Provided entries section start
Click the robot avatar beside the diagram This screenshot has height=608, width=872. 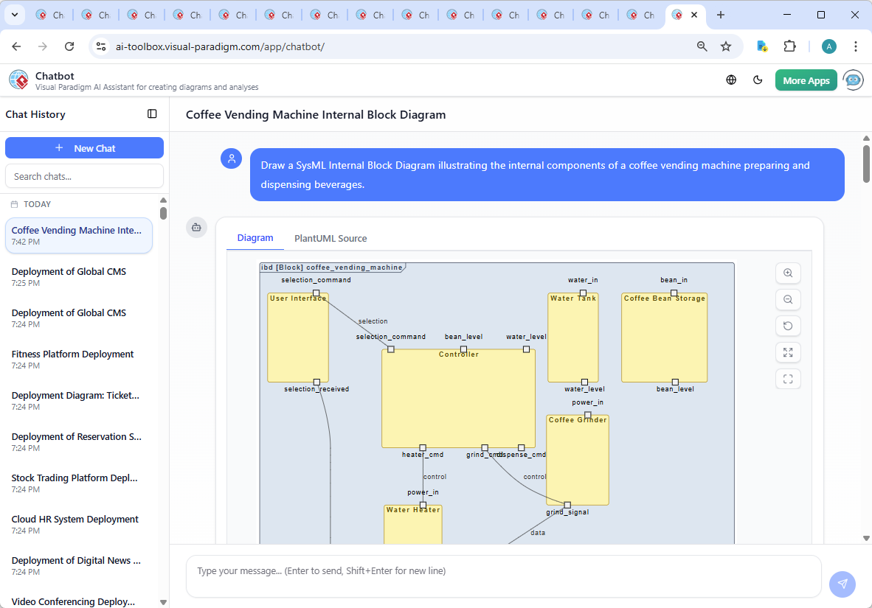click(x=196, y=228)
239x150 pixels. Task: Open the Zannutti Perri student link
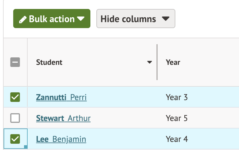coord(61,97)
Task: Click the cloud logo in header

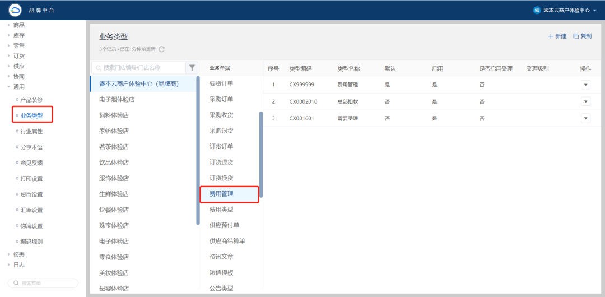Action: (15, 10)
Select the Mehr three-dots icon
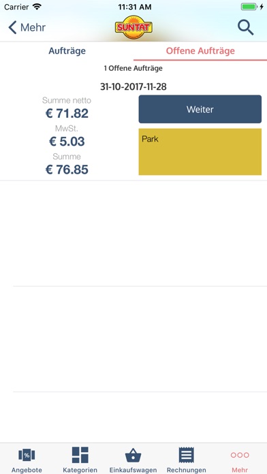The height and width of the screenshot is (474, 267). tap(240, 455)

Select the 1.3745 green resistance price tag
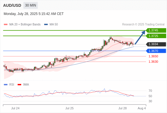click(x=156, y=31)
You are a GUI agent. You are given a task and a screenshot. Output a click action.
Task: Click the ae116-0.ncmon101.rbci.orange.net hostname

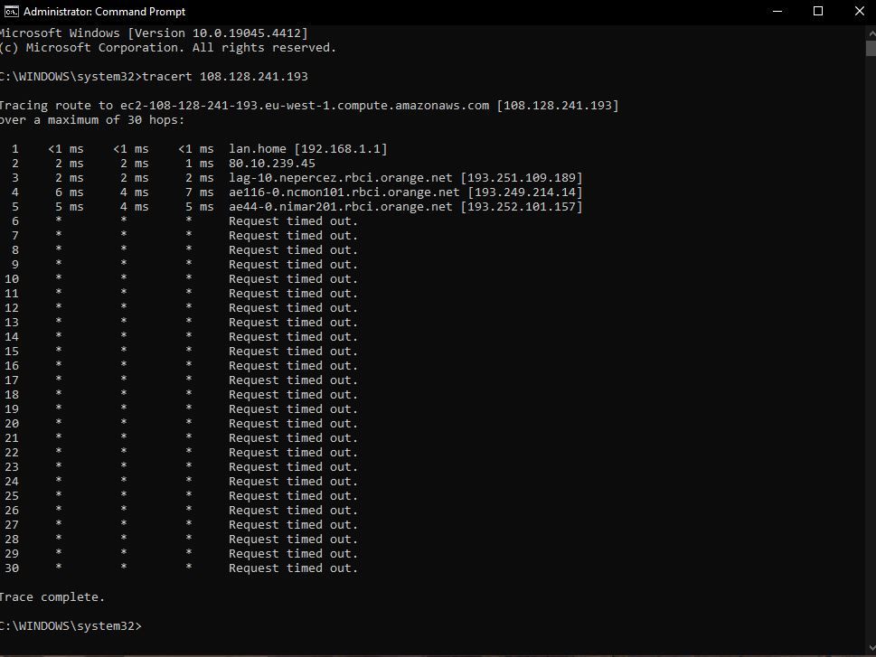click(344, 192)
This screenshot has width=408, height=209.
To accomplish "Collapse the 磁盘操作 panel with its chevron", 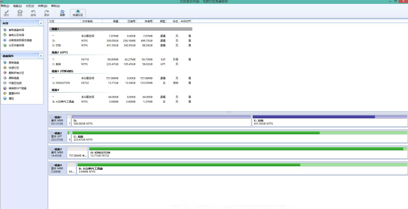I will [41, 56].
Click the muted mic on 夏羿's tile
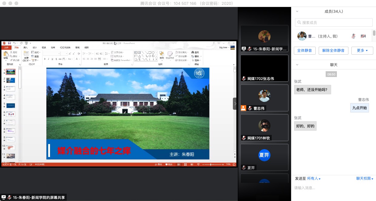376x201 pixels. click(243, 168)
Provided entries section end
Provided entries section start
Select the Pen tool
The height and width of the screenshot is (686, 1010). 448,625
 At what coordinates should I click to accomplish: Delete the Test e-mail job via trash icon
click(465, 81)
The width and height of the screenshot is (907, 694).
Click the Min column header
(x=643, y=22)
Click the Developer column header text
Provided entries section end
Provided entries section start
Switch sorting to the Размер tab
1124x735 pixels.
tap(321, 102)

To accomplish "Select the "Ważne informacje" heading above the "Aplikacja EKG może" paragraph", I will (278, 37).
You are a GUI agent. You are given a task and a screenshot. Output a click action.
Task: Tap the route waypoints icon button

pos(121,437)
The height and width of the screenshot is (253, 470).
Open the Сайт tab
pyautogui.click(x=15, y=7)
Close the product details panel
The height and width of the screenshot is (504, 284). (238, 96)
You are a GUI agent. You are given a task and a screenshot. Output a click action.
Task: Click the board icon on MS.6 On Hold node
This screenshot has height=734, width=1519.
Provided entries section end
**Task brief:** Start with the line above that contains "1124x735 pixels." and stop after the line that contains "This screenshot has height=734, width=1519.". Output those lines exactly, and only those.

**Response:**
1124x735 pixels.
tap(321, 102)

To accomplish "Select the "Ważne informacje" heading above the "Aplikacja EKG może" paragraph", I will (278, 37).
You are a GUI agent. You are given a task and a screenshot. Output a click action.
Task: Tap the route waypoints icon button

pos(121,437)
The height and width of the screenshot is (253, 470).
Open the Сайт tab
pyautogui.click(x=15, y=7)
Close the product details panel
The height and width of the screenshot is (504, 284). (238, 96)
You are a GUI agent. You are given a task and a screenshot. Output a click action.
Task: Click the board icon on MS.6 On Hold node
This screenshot has height=734, width=1519.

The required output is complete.